◆ **Exercise instructions**: In the listing below, find the line containing "Screen dimensions: 1456x819" and the line containing "Click the Exploding Topics logo arrow icon". Repeat exactly those two lines and every line between them, nothing more.

◆ **Listed records**:

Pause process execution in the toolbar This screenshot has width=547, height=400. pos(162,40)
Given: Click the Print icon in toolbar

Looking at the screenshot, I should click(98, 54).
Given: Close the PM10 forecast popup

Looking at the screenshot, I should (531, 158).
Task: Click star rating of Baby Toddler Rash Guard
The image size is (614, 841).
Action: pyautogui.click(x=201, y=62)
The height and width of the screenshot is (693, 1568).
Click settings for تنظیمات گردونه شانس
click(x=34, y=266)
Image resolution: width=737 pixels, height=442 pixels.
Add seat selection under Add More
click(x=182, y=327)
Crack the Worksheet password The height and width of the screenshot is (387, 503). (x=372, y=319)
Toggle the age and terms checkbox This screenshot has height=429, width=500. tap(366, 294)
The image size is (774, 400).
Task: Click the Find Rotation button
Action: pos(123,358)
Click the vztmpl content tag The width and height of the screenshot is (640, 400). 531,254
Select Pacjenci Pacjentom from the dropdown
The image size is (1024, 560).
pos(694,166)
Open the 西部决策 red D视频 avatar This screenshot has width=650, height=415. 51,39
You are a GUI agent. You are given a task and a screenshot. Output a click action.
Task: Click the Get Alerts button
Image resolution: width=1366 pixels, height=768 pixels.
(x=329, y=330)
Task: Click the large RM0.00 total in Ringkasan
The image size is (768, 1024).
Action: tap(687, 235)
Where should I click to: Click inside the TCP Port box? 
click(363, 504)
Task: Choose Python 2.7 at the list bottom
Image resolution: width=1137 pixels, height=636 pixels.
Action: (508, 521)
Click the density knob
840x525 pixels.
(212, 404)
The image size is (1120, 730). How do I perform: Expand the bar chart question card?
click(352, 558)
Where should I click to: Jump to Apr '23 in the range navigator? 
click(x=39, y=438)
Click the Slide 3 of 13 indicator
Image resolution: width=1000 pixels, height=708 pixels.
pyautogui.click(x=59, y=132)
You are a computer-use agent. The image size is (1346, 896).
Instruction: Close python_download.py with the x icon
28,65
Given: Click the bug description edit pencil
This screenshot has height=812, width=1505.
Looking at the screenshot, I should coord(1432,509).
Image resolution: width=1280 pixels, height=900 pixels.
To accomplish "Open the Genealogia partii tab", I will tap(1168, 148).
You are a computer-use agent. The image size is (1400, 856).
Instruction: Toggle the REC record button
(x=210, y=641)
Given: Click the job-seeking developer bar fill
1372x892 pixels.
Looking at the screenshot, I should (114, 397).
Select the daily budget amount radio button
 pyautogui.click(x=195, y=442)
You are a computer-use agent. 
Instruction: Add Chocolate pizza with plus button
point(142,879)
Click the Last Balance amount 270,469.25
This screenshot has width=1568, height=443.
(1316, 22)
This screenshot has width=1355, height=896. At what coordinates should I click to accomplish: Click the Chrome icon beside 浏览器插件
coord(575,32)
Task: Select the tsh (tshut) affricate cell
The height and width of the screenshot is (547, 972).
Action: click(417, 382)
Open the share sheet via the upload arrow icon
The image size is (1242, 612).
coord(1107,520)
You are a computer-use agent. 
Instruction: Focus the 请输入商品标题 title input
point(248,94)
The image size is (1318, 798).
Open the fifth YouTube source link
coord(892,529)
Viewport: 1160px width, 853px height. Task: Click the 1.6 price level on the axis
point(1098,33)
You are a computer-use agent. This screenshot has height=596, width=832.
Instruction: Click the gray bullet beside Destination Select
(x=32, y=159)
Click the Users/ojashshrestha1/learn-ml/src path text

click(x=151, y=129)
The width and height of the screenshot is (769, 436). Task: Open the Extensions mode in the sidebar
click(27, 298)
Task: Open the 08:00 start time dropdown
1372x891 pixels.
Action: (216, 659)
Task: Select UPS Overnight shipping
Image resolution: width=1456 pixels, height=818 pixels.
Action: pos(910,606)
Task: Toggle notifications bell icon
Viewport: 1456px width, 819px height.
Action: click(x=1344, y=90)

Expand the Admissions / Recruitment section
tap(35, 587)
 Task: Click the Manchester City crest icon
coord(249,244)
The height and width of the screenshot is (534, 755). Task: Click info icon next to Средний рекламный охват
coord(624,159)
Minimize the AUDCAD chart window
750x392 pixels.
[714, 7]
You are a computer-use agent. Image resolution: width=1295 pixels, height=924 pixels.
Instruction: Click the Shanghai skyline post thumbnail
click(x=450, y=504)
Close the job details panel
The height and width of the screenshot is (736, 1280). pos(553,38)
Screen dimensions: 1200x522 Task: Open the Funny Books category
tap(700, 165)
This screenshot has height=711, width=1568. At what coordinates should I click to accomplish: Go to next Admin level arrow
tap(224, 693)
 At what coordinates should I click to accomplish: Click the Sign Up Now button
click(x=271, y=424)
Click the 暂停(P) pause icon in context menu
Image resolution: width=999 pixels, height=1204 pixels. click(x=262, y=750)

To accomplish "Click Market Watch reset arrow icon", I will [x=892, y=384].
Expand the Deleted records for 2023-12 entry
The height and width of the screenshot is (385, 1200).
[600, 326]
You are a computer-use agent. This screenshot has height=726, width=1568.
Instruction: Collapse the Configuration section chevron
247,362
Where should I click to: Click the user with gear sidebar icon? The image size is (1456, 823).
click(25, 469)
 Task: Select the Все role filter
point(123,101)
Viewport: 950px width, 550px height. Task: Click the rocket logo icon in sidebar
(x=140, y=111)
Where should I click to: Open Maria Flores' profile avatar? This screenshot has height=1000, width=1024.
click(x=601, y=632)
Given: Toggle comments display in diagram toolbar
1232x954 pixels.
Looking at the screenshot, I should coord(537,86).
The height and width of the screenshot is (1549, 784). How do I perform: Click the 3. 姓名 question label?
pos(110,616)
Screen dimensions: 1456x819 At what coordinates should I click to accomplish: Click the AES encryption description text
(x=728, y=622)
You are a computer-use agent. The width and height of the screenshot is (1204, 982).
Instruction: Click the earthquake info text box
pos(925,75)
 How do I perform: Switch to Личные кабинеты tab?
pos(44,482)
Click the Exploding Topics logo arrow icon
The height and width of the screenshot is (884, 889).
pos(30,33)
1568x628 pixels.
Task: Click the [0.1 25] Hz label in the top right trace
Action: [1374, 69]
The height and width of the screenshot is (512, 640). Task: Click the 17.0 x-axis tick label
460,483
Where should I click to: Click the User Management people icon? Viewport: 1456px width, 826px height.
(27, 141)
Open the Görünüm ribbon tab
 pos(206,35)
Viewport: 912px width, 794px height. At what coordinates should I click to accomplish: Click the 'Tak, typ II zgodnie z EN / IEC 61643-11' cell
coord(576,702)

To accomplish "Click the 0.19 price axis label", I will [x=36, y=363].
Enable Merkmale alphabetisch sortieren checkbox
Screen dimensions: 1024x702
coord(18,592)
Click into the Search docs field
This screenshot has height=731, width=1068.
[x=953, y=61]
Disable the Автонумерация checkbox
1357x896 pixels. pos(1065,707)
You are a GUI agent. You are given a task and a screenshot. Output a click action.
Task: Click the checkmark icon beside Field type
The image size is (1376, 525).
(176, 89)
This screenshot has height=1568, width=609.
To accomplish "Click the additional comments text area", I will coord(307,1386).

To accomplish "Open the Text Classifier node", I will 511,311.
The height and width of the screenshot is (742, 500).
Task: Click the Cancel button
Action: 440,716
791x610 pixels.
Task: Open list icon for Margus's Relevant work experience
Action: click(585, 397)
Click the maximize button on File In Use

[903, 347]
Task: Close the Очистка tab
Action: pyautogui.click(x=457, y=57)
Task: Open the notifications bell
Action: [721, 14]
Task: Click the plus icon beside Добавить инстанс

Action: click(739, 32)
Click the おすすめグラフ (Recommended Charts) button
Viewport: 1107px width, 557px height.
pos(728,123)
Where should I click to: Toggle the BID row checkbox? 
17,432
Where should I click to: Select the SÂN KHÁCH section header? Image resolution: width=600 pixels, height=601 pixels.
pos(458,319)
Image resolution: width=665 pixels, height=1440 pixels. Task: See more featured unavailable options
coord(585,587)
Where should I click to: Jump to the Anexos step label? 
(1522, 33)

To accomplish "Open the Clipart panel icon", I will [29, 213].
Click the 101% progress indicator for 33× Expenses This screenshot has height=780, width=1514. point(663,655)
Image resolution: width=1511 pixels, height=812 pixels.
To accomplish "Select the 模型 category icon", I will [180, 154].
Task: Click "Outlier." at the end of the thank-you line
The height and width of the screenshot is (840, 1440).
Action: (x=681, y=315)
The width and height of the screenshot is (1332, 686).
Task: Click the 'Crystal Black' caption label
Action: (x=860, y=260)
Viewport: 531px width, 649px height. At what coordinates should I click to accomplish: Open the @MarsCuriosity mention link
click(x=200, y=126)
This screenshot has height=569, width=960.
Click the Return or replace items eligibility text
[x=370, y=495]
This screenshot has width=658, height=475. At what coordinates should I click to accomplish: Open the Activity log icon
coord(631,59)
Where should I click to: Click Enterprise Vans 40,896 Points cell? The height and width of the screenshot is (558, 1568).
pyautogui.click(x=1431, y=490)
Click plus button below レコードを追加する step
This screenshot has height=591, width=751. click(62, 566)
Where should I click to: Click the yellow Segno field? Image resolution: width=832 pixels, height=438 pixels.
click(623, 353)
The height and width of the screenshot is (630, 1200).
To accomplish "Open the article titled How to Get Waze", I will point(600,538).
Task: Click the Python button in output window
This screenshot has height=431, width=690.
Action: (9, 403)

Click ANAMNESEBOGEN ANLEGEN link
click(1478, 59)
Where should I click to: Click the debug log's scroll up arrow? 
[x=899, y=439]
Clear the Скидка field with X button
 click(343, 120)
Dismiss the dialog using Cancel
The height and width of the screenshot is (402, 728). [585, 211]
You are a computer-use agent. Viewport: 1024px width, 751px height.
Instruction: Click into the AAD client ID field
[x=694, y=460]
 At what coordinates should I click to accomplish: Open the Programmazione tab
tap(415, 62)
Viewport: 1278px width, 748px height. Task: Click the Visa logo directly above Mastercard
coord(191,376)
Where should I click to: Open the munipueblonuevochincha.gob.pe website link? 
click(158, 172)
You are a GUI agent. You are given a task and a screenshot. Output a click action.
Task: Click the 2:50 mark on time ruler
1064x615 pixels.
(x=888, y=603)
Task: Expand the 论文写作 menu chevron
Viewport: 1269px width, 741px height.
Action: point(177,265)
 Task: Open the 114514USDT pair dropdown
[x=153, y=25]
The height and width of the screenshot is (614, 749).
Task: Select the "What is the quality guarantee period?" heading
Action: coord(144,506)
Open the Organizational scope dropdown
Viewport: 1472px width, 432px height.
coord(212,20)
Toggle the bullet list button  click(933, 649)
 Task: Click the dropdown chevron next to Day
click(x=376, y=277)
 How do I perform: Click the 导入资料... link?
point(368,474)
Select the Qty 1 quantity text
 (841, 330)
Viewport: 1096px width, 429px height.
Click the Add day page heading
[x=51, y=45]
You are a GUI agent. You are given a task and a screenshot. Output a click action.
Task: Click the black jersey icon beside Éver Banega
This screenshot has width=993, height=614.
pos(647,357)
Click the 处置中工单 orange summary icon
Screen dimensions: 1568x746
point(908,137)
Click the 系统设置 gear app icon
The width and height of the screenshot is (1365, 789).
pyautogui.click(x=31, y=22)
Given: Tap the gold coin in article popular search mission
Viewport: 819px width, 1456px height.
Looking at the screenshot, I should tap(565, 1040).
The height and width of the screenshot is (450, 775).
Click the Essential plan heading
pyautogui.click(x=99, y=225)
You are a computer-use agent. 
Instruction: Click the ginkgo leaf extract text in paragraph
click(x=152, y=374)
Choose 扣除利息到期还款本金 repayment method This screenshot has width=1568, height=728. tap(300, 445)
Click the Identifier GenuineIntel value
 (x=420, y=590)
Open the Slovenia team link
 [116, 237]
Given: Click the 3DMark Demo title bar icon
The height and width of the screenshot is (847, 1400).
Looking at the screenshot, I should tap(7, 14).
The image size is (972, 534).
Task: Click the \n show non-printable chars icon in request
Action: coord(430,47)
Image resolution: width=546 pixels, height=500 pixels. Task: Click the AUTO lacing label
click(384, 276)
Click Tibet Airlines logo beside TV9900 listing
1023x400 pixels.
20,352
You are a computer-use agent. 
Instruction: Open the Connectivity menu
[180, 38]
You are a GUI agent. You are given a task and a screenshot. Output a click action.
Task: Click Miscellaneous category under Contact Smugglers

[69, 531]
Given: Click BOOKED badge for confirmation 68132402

◆ **Response area**:
Screen dimensions: 1456x819 At what coordinates should I click to accomplish: Click the AES encryption description text
(x=728, y=622)
You are a computer-use agent. The width and height of the screenshot is (1204, 982).
Instruction: Click the earthquake info text box
pos(925,75)
 How do I perform: Switch to Личные кабинеты tab?
pos(44,482)
Click the Exploding Topics logo arrow icon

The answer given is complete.